# [TASK INSTRUCTIONS]
According to the passage on Michigan prison health care, how much money did the Corrections department expect to save each year by closing the Jackson prison?

# [SOURCE PASSAGE]
------------------------------------------------------------
That strategy evidently backfired on Friday, when U.S. District Judge Richard Enslen rejected a plan to transfer more than 600 chronically ill and disabled inmates out of the Jackson prison. Corrections spokesman Russ Marlan said Tuesday the department will seek an emergency stay that would allow the state to close the prison, but delays could cost millions of dollars. Instead of resisting, the state should fix longstanding problems with prison health care.
Corrections had planned to send medically fragile inmates to other facilities and shutter the 1,300-bed prison by July -- all to save $35 million a year. But Enslen called the plan a "shell game" and ordered the state to come up with a plan that ensures sick inmates' safety.
Adding to the state's medical-related prison woes, a federal jury in Lansing handed down a $2.75-million verdict Friday against MDOC employees for the wrongful death of a mentally ill inmate, 39-year-old Jeffrey Clark. In July 2002, he died of dehydration in an Ionia prison after spending four days alone in a hot observation cell. According to court documents, he was naked on the floor, in full rigor mortis, with vomit encrusted on his mouth. The water to Clark's cell was turned off, and the toilet was dry.
------------------------------------------------------------
# [DATA PROVIDED]
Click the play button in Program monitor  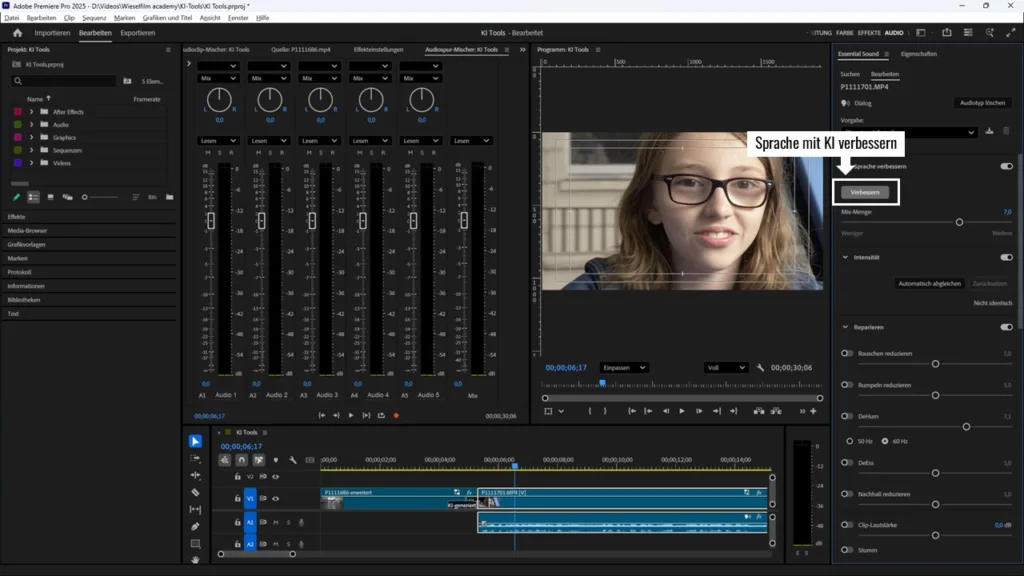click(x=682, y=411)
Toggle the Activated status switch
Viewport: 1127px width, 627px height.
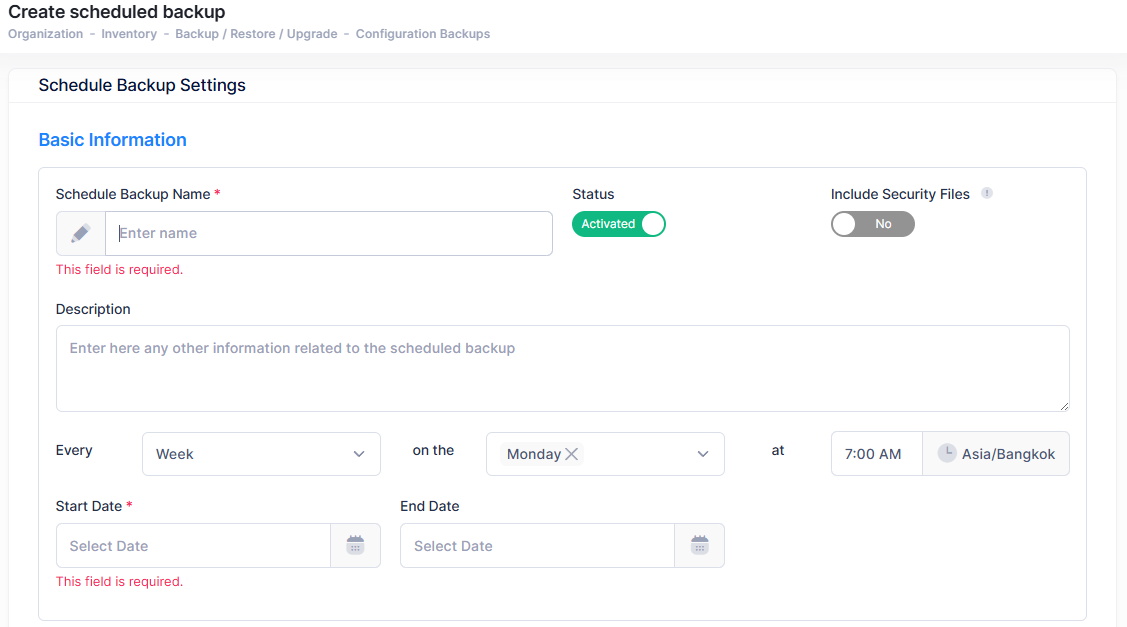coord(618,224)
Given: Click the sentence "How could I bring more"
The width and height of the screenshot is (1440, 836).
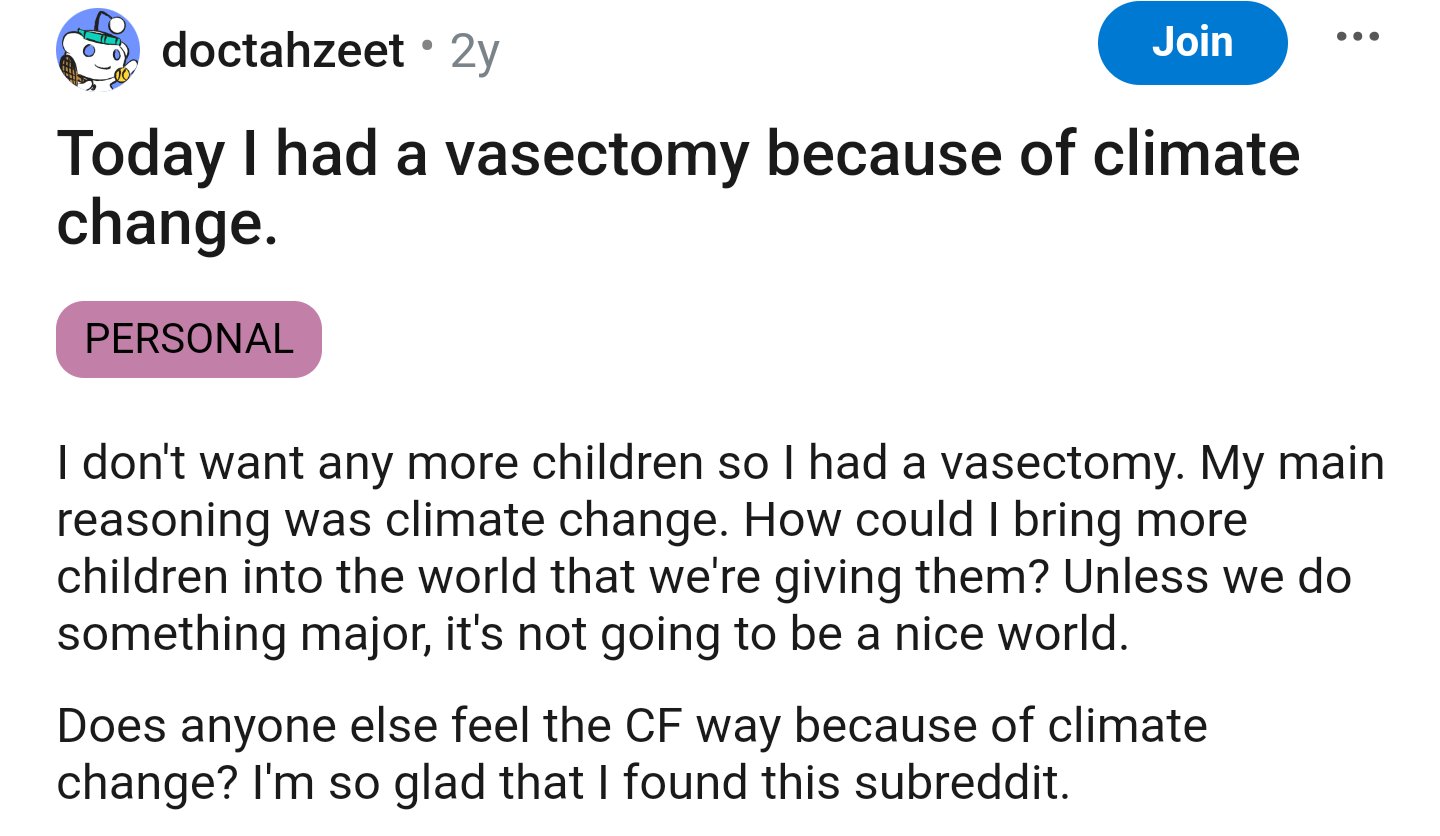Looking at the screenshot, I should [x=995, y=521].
------------------------------------------------------------
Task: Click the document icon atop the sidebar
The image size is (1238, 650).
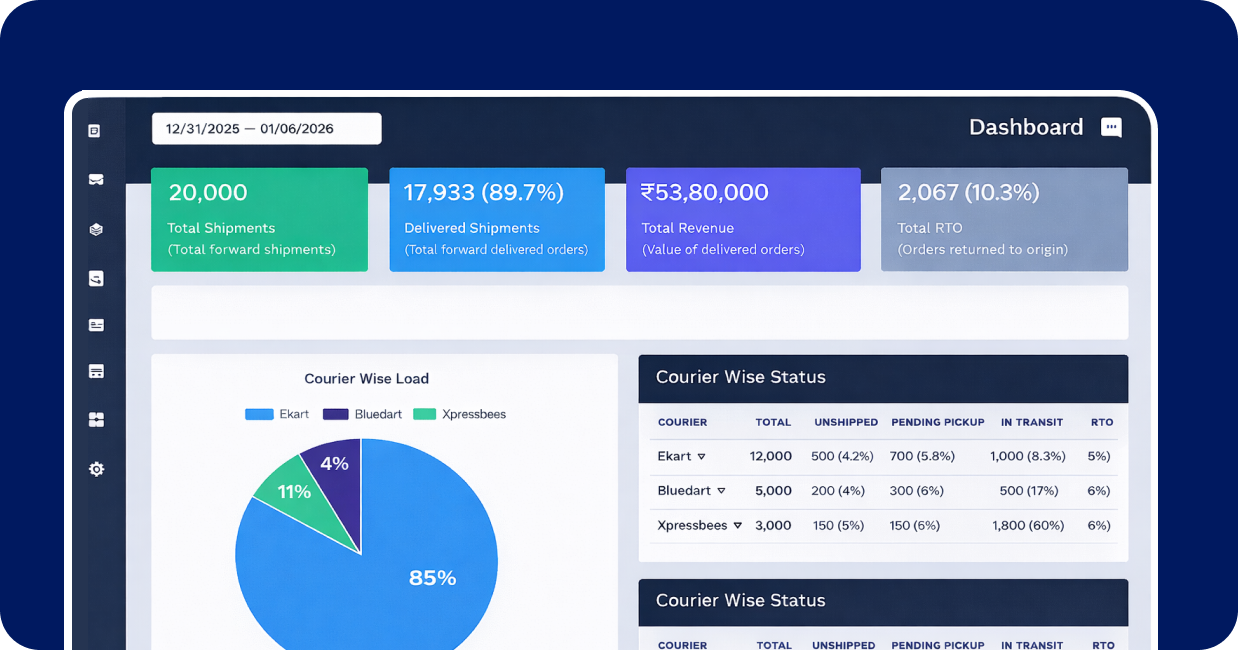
------------------------------------------------------------
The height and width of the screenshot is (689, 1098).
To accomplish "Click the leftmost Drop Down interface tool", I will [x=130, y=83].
------------------------------------------------------------
# [RESPONSE]
$35 million a year.